Floyd Mayweather Junior v Conor McGregor prediction: A complete mismatch, but all that counts is the money
PUBLISHED: 16:08 15 June 2017 | UPDATED: 16:08 15 June 2017
Let’s get something straight. The ‘superfight’ between UFC lightweight champion Conor McGregor and boxing legend Floyd Mayweather Junior is about one thing - and it’s not boxing.
Indeed, the Showtime posters for the clash, on August 26 in Las Vegas – where else – acknowledge just that, branding the battle ‘The Money Fight’.
Because ultimately that’s all it is - an event which will make two already filthy rich men, filthy richer. It’s estimated they’ll both make north of £80 million, and I’d imagine that’s a conservative figure.
On paper, it’s an easy sell - two master trash-talkers, both iconic and transcendent in their field of combat sport, have a dust-up to decide who’s best. And of course, with a win Mayweather moves to 50 victories and no defeats, eclipsing the mark of the late, great Rocky Marciano.
But as a fight, it’s a farce. The duo will meet at light-middleweight, wearing 10 oz gloves, but that’s all they’ll have in common on the night.
McGregor is a brilliant fighter, a two-weight UFC world champion who has incredible movement and timing, and a lethal southpaw left hand which has slept many of his foes.
But he has never had a single professional boxing fight. This event pits a 0-0 novice against a 49-0 legend of the squared circle, who has taken on a who’s who of the noble sport and beaten them all.
If this fight were mooted between any other boxers with identical records, there would be an outcry - lamb to the slaughter, disgrace to the sport, you name it.
After all, if the likes of Ricky Hatton, Oscar De La Hoya, Miguel Cotto, Shane Mosley and Canelo Alvarez couldn’t beat Mayweather – indeed barely lay a glove in anger on him – what chance does McGregor have?
I’ll tell you - none. The mechanics and distancing of boxing at an elite level are very different to striking in MMA, and Floyd is a master of that art, especially when it comes to not getting hit.
I’ll also tell you what to expect over the months leading up to the fight, and in the ‘fight’ itself. Trash talk, so much trash talk - but at least that will be competitive.
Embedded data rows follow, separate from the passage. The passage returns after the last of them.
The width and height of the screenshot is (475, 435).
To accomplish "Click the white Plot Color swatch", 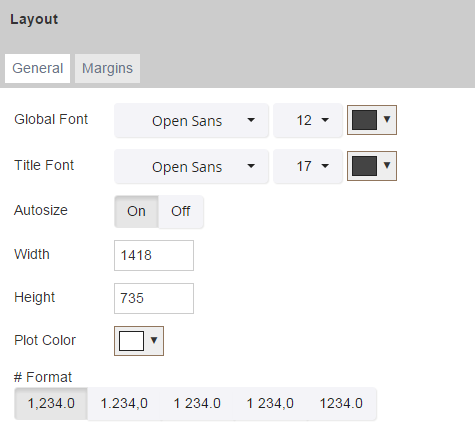I will pos(131,341).
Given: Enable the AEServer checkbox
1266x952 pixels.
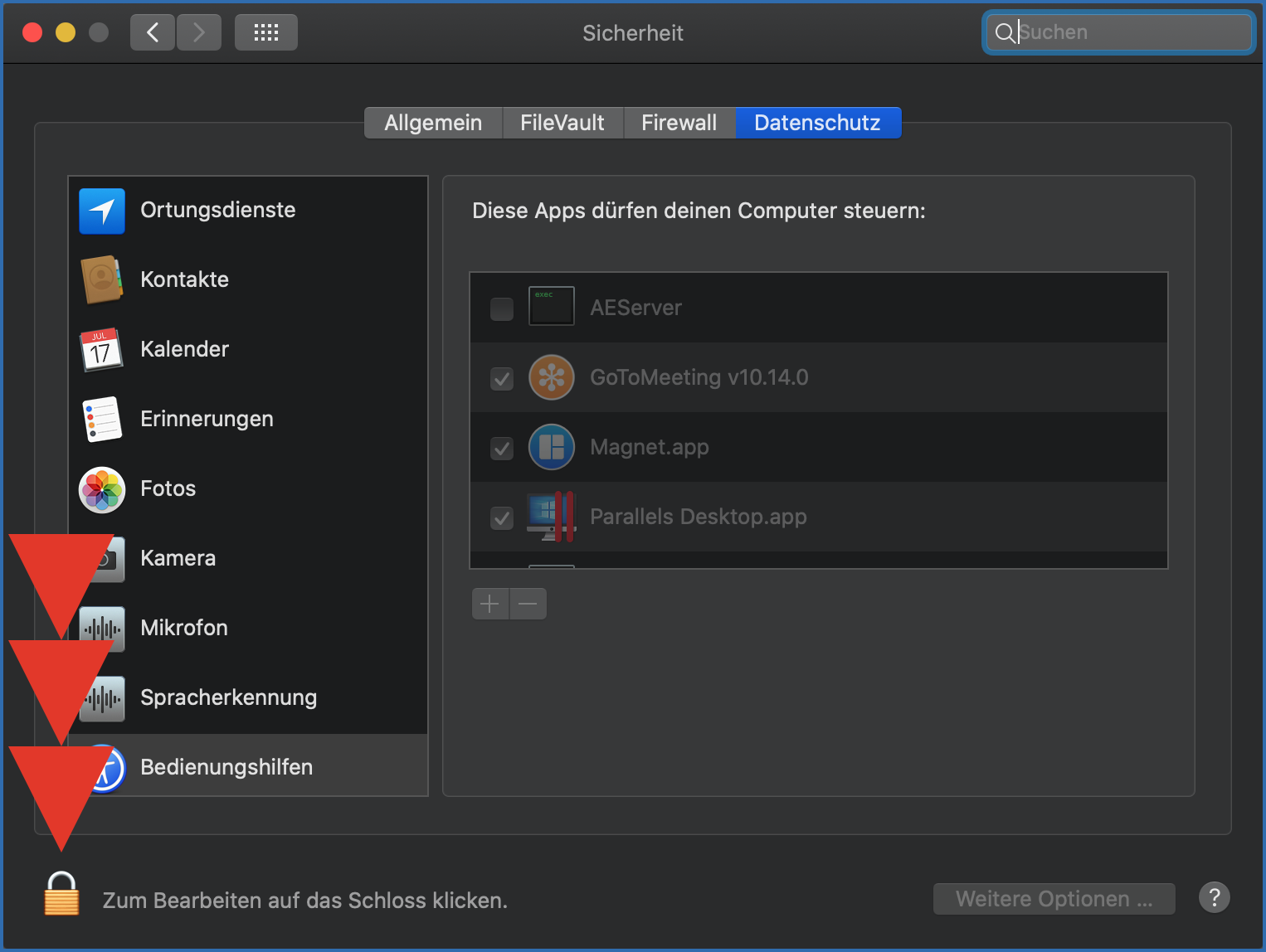Looking at the screenshot, I should click(502, 308).
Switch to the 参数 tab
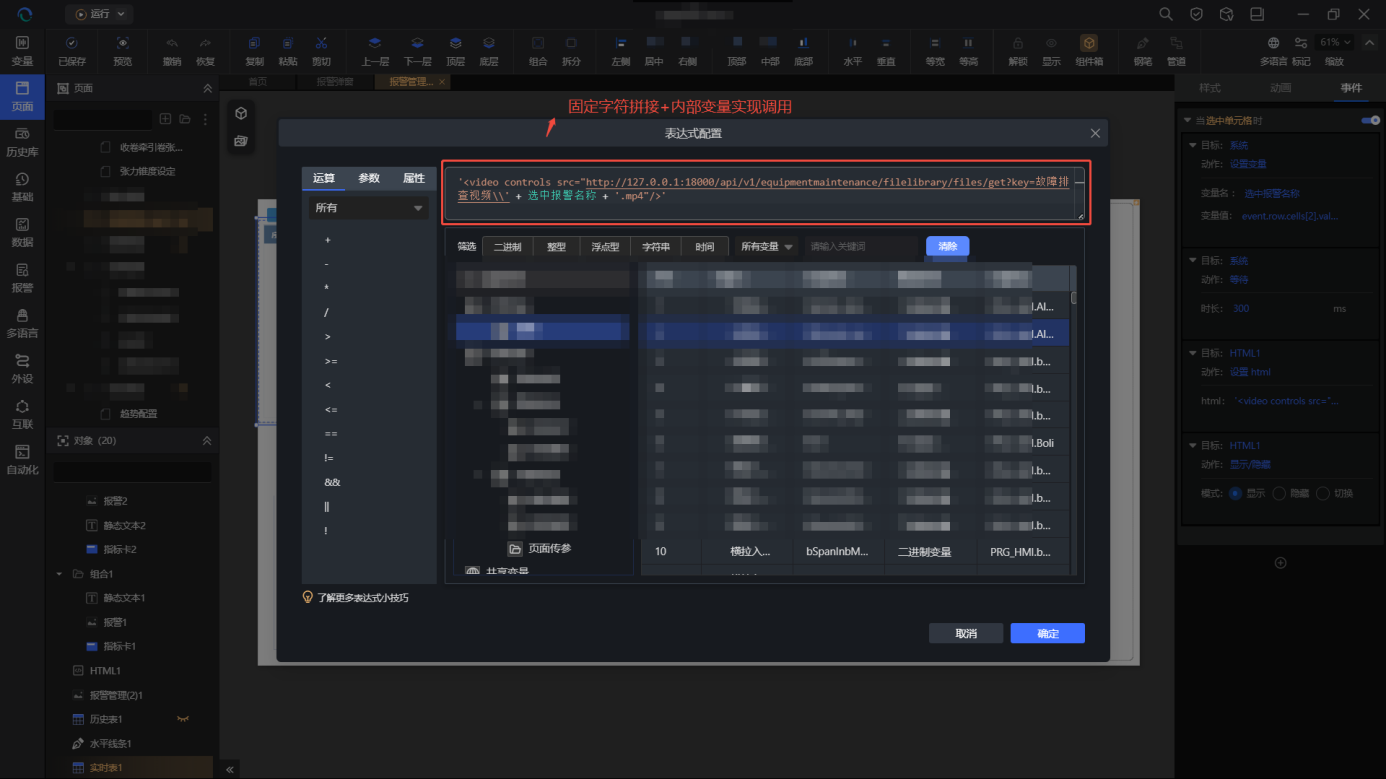 click(x=369, y=178)
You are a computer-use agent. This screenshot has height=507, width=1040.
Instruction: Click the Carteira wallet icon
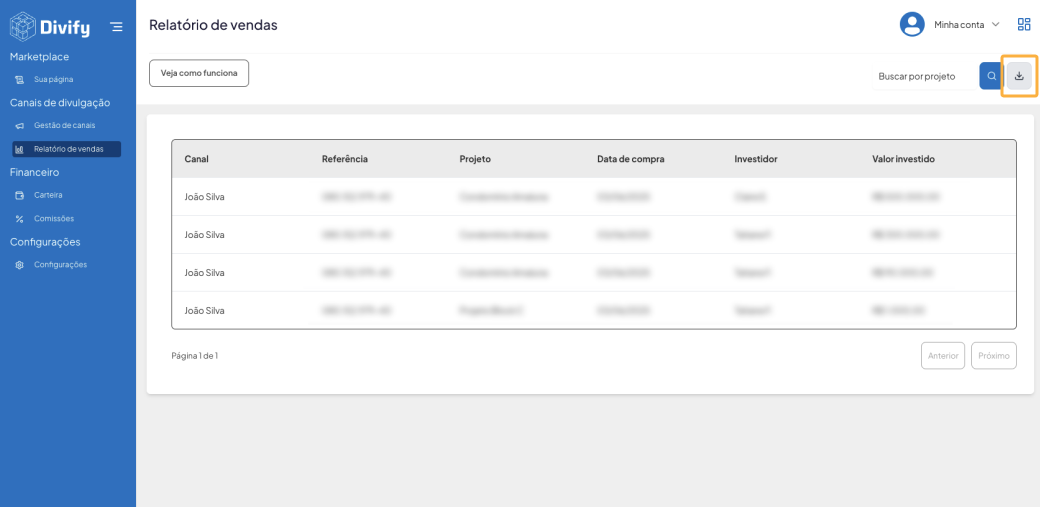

You will have the Mayweather camp doing everything they can to convince the public that McGregor can win, that his incredible left hand is a weapon unlike which Floyd has ever faced, that he’s always struggled with southpaws.
Armchair pundits will be everywhere – MMA fans who’ve never really watched boxing will insist McGregor will KO Mayweather because he’s a double hard cage fighter, while old school boxing fans will belittle MMA as a sport and Conor as a fighter.
The odds will narrow as the fight approaches, McGregor highlight reels will increase exponentially on the PPV provider and some physics expert will come out of the woodwork to say the Irishman punches harder than a grizzly bear.
All the while Mayweather will be playing along, rubbing his hands together and watching the cash stack up.
Then we get to the fight itself. After the most over the top walk-ins and fighter intros of all time - I fully expect live music, flamethrowers and 100-foot mechanised effigies of both combatants – we will finally get to see them fight.
And it will be dull. Achingly, soul-crushingly dull. It will become evident in the first minute that McGregor can’t get near Mayweather, let alone actually hit him.
Thus begins a 12-round dance, with Mayweather shoulder rolling and playing with McGregor, firing off combos at will and evading ever-more desperate lunges from the MMA fighter.
At no point will Floyd look like actually stopping his foe though - unless McGregor’s at times suspect cardio dwindles to the point that he can’t lift his arms – and after 12 incredibly frustrating rounds the American will be declared the winner, 120-108 on all the scorecards.
In the post-fight interviews, Mayweather will call it his ‘hardest fight ever’ and point to his new record of 50-0 as evidence that he is indeed the greatest fighter of all time.
McGregor will be gracious and deserving of respect for taking on the challenge, return to MMA and defend his lightweight belt in style on the UFC’s end of year show.
Both men will walk away as winners. The only losers will be the ones who bought the fight.